Inflation on food purchased from stores cooled to 4.1 per cent in February from 4.8 per cent the month previous. Fresh and frozen beef — long a pain point at the grocery store — saw its annual price hike cool to 13.9 per cent last month, nearly five percentage points lower than in January.

A month-over-month decline in the prices of cellular services also helped drive the annual inflation rate lower in February.

StatCan said the cost of gasoline, meanwhile, started to creep higher at the end of the month in the lead up to the war in the Middle East, which has pushed prices at the pump sharply higher in recent weeks.

TD senior economist Leslie Preston said in a note to clients Monday that she expects the headline inflation figure will rise to around three per cent in the months ahead thanks to the oil price shock.

The Bank of Canada will be carefully analyzing the latest price figures as the central bank is set for an interest rate decision on Wednesday.

The February inflation report comes after a weak jobs report from StatCan on Friday showed a loss of 84,000 jobs last month, driving the unemployment rate up to 6.7 per cent.

CIBC senior economist Katherine Judge said Monday's "tame report will be welcomed by policymakers ahead of the energy price shock, as it shows that labour market slack is keeping a lid on core prices."

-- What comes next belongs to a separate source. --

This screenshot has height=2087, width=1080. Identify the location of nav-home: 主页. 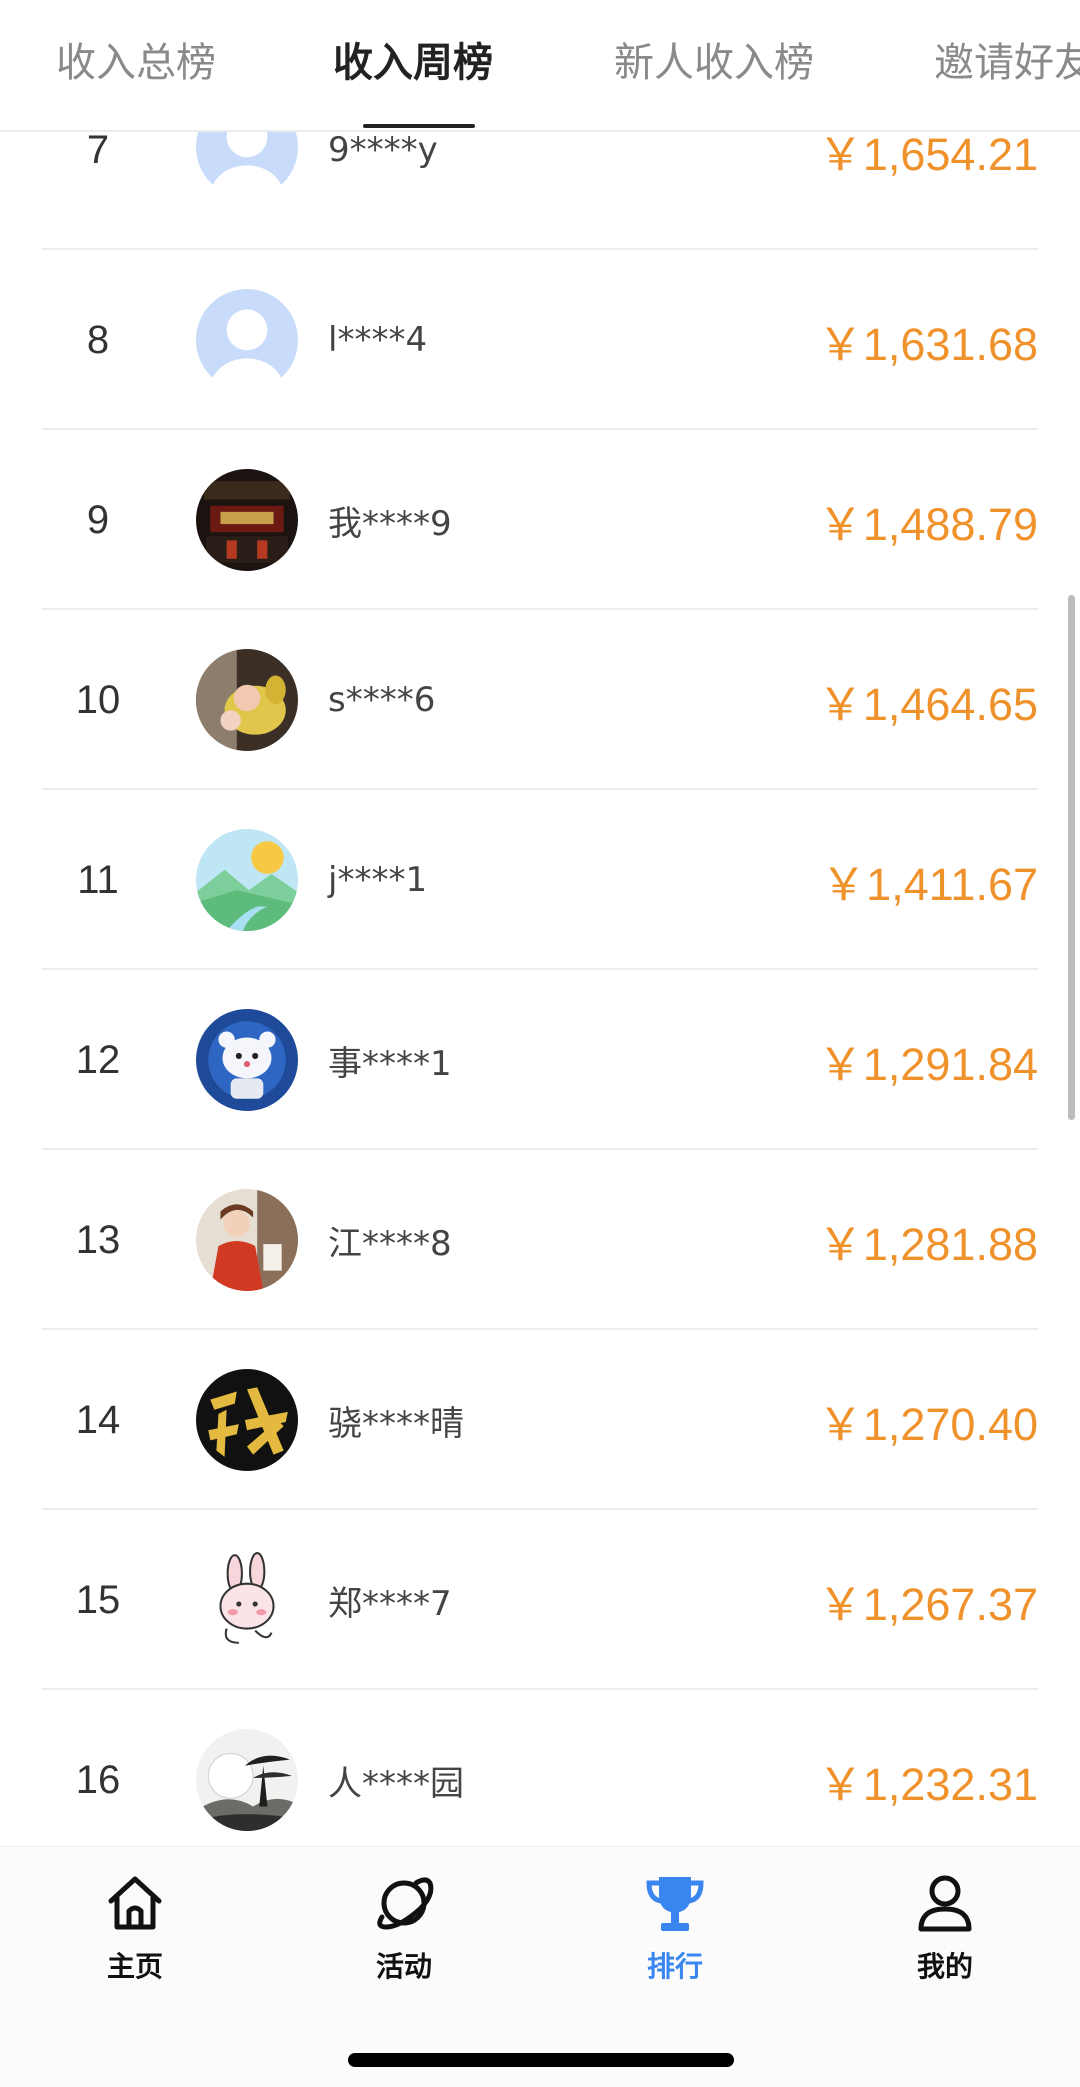
(135, 1931).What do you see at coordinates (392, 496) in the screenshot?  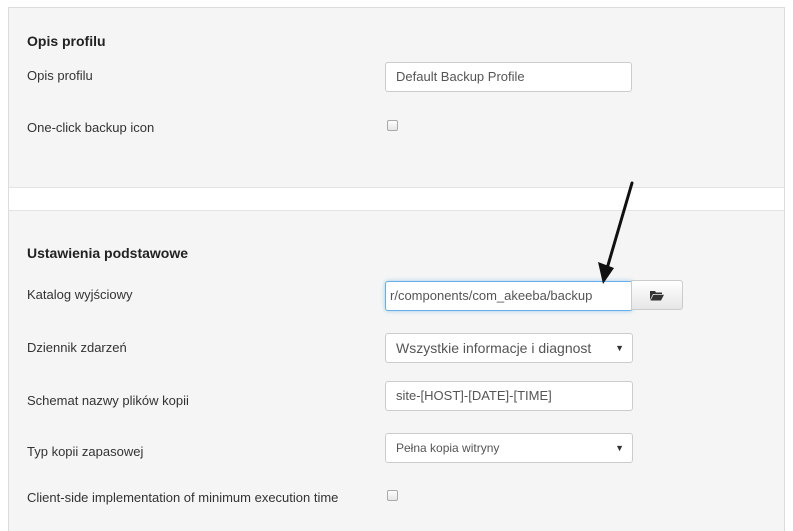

February's inflation data showed further signs of easing in the Bank of Canada's preferred core measures of inflation that tend to strip out more volatile inputs such as energy and food prices.

Preston said she expects the Middle East war will have less of an effect on these measures of underlying inflation, which should keep close to the central bank's two per cent target through much of 2026.

The Bank of Canada is widely expected to remain on pause this week, Preston said, but she added economists will be listening carefully to how the central bank is gauging the impact of the oil shock on the economy.